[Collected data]
○ ○ ○ ○ ○ ○ ○

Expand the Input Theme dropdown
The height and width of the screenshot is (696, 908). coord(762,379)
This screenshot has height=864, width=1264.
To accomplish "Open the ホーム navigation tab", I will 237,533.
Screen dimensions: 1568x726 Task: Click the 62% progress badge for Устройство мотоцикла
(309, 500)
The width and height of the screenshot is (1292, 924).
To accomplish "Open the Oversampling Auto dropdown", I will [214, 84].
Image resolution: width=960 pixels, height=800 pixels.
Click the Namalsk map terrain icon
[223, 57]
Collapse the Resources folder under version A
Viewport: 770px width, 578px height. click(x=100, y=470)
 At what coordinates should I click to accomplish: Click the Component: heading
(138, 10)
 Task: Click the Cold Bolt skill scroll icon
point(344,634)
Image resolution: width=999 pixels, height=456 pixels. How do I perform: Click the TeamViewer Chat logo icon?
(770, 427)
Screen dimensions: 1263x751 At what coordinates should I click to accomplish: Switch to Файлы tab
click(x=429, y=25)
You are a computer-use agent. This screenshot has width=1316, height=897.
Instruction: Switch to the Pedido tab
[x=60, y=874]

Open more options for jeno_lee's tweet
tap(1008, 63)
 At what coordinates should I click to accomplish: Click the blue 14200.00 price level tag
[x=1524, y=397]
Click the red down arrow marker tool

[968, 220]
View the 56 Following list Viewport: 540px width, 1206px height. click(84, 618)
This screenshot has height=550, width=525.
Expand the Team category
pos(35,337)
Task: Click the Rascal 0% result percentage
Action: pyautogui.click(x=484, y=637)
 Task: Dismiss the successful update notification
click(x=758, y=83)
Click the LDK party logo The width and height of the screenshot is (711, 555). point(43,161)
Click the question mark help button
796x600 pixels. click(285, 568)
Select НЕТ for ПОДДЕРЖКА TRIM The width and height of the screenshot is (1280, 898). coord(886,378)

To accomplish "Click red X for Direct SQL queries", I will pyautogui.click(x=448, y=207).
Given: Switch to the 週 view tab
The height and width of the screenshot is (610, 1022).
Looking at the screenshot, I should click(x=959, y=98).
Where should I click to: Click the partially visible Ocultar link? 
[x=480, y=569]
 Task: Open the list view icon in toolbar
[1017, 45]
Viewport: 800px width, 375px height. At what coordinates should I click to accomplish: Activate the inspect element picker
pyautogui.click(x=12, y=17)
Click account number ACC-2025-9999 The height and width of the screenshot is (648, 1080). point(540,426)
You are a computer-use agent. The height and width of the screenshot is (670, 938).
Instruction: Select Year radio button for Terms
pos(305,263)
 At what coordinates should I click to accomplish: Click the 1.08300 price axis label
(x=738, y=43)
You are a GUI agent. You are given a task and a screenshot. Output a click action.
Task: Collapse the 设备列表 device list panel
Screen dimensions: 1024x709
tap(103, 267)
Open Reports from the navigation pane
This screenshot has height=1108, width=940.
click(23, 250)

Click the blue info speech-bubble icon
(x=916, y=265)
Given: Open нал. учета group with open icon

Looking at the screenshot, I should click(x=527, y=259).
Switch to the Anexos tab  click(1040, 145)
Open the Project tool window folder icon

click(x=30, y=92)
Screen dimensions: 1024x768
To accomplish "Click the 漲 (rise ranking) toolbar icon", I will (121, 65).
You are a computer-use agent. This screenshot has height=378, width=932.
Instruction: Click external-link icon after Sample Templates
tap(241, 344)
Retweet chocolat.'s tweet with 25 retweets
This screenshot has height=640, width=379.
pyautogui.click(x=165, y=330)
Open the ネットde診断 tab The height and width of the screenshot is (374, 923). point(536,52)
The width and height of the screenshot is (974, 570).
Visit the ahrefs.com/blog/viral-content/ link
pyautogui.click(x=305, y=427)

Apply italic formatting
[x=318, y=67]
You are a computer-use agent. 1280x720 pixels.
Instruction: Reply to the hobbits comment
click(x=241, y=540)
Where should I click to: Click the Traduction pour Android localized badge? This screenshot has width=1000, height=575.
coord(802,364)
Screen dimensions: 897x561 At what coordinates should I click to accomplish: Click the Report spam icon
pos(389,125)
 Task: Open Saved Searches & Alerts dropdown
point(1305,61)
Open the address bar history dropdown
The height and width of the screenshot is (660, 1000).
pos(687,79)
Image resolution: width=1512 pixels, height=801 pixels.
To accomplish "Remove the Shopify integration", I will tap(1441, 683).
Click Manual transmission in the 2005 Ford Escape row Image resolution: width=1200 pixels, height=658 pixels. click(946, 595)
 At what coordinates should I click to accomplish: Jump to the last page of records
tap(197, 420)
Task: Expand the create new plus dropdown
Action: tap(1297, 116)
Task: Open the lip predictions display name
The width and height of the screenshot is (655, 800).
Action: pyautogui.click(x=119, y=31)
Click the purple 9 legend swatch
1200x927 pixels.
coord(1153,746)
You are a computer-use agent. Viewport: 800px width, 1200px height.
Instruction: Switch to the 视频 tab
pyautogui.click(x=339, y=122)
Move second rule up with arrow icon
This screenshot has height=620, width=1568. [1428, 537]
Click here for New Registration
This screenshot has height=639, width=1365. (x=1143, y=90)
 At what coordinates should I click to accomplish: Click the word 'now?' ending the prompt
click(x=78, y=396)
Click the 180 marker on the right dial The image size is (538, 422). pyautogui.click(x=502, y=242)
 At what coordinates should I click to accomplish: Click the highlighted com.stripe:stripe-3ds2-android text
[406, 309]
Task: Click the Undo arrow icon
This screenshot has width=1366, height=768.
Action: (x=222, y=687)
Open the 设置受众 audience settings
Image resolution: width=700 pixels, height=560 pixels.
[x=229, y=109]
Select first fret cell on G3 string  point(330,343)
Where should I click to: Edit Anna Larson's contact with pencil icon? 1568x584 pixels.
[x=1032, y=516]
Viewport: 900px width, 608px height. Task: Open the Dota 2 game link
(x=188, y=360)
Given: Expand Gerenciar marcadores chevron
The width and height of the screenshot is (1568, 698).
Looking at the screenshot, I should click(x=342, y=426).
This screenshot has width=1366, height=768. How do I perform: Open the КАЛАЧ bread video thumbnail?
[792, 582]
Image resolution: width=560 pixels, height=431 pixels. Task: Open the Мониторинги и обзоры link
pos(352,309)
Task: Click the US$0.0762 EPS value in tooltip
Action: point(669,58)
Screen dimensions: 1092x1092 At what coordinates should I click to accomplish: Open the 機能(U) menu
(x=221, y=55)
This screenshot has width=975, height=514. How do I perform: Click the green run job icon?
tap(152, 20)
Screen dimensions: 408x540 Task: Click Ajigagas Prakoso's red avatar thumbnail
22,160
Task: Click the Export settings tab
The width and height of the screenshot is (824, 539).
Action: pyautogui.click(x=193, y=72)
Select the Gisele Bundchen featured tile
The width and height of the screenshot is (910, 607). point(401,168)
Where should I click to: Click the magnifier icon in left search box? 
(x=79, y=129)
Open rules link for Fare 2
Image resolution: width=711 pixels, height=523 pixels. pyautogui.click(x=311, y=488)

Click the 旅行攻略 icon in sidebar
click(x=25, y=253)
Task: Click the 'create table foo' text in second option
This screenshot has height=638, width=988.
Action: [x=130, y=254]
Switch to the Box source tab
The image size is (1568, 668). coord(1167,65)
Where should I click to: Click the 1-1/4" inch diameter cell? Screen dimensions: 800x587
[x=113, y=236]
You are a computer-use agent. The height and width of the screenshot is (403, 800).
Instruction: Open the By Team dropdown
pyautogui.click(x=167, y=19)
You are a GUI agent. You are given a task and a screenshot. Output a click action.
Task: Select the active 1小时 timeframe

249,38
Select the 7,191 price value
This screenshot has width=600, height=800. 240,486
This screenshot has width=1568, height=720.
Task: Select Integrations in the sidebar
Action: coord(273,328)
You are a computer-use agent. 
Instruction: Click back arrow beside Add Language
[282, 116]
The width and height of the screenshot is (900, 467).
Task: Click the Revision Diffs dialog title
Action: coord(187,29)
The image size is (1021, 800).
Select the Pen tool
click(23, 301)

○ ○ ○ ○ ○ ○ ○

▶ _Work to be completed_: Beginning at the line above that contains "The width and height of the screenshot is (1292, 924).", return each line exactly through the line that contains "Given: Switch to the 週 view tab", and no others.

▶ _Result of the exercise_:
The width and height of the screenshot is (1292, 924).
To accomplish "Open the Oversampling Auto dropdown", I will [214, 84].
Image resolution: width=960 pixels, height=800 pixels.
Click the Namalsk map terrain icon
[223, 57]
Collapse the Resources folder under version A
Viewport: 770px width, 578px height. click(x=100, y=470)
 At what coordinates should I click to accomplish: Click the Component: heading
(138, 10)
 Task: Click the Cold Bolt skill scroll icon
point(344,634)
Image resolution: width=999 pixels, height=456 pixels. How do I perform: Click the TeamViewer Chat logo icon?
(770, 427)
Screen dimensions: 1263x751 At what coordinates should I click to accomplish: Switch to Файлы tab
click(x=429, y=25)
You are a computer-use agent. This screenshot has width=1316, height=897.
Instruction: Switch to the Pedido tab
[x=60, y=874]

Open more options for jeno_lee's tweet
tap(1008, 63)
 At what coordinates should I click to accomplish: Click the blue 14200.00 price level tag
[x=1524, y=397]
Click the red down arrow marker tool

[968, 220]
View the 56 Following list Viewport: 540px width, 1206px height. click(84, 618)
This screenshot has height=550, width=525.
Expand the Team category
pos(35,337)
Task: Click the Rascal 0% result percentage
Action: pyautogui.click(x=484, y=637)
 Task: Dismiss the successful update notification
click(x=758, y=83)
Click the LDK party logo The width and height of the screenshot is (711, 555). point(43,161)
Click the question mark help button
796x600 pixels. click(285, 568)
Select НЕТ for ПОДДЕРЖКА TRIM The width and height of the screenshot is (1280, 898). coord(886,378)

To accomplish "Click red X for Direct SQL queries", I will pyautogui.click(x=448, y=207).
Given: Switch to the 週 view tab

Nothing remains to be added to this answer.